Agenda item - Annual Treasury Outturn Report 2023/24
Agenda item
Annual Treasury Outturn Report 2023/24
Minutes:
Patrick Rowe, Strategic Finance Manager, addressed the Committee and highlighted that the Council delayed taking new borrowing throughout 2023/24 to the second half of the year due to higher borrowing costs. As borrowing was delayed through the first two quarters of the fiscal year cash balances were lower than had been assumed when setting the budget. This resulted in a favourable variance for borrowing costs and an adverse variance in interest receivable.
Mr Rowe also updated the Committee on the performance of the Council’s reserves against the Bank of England’s base rate and the Sterling Overnight Rate (SONIA).
The Committee noted that the interest receivable figure of £6.3 million was larger than the interest payable figure of £4.5 million and questioned this calculation noting that the loan amount was larger than the investment amount.
Mr Rowe explained this was due to the average borrowing rate being lower than the average yield on cash balances, as well as the Housing Revenue Account internal borrowing recharge on approximately £130 million.

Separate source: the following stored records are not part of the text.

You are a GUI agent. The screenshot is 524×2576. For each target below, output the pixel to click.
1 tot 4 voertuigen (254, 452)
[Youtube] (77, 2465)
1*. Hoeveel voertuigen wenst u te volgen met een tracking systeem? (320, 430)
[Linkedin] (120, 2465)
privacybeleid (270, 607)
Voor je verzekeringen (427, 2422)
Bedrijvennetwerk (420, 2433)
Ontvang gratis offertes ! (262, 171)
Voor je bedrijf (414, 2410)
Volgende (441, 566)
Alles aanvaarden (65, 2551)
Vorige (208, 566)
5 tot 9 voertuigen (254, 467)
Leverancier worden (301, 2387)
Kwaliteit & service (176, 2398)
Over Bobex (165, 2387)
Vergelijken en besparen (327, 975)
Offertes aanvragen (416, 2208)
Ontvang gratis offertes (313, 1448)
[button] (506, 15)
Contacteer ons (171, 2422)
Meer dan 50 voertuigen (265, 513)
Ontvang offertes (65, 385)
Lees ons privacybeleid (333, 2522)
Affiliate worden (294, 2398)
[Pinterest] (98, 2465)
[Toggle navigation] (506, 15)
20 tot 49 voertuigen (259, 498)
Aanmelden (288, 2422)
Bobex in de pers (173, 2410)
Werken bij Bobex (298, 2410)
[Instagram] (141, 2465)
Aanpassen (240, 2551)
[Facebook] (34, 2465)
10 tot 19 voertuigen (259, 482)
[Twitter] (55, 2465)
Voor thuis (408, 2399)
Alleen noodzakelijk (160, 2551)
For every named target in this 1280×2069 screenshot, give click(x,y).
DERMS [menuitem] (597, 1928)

In response to questioning from the Committee, Mr Rowe clarified that the capital financing requirement included in the Prudential Indicators was not a set limit, but rather an estimate based on the forecast at the prior year end which is used as a comparator to actual capital programme activity during the year. He committed to making this clearer in the table.
The Committee noted that the Investment Grade Short Dated Credit Fund (IGSDCF) resulted in a capital return of -2.93% whilst the money market funds yielded +5.29% questioning why the Council was still investing in it.
Mr Rowe clarified that the investment in the IGSDCF was part of a diversification strategy, and that the investment was made on the basis that it created an opportunity to generate a higher yield over the medium term. He added that the IGSDCF had experienced improvement in the underlying capital value in year, as well as a steady increase to its distribution yield. He noted that because of the duration of the Fund’s underlying instruments it is expected that yields from the Fund will be greater than those of Money Market Funds at the tail end of the rate cycle.
Ewan McAlpine, Investment Director, and Andrew Cunnigham, Senior Account Manager, from Royal London made a presentation to the Committee in relation to the IGSDCF). The figures they provided showed the state of the fund as of 30th June 2024.
The following was highlighted;
- The value of the Council’s holding in the fund was circa £23.2 million; and
- The income distribution yield was +4.5% over the past year; and
- The total return on the Council’s investment since 2021, when it invested funds was 2.74%; and
- Royal London’s fee was fixed at 0.24% and was accounted for in the daily unit price of the fund.
The Committee noted that social housing was being used as security and questioned whether the overall portfolio index rating correctly captured the liquidity of social housing as an asset. Mr McAlpine explained that each asset was different and the specifics surrounding that asset, such as covenants and price, were factored in.
Mr McAlpine concluded the presentation by saying that when compared with the average return of other comparable funds, the IGSDCF had generally performed better.
The Chair thanked the presenters, and the Committee noted the report.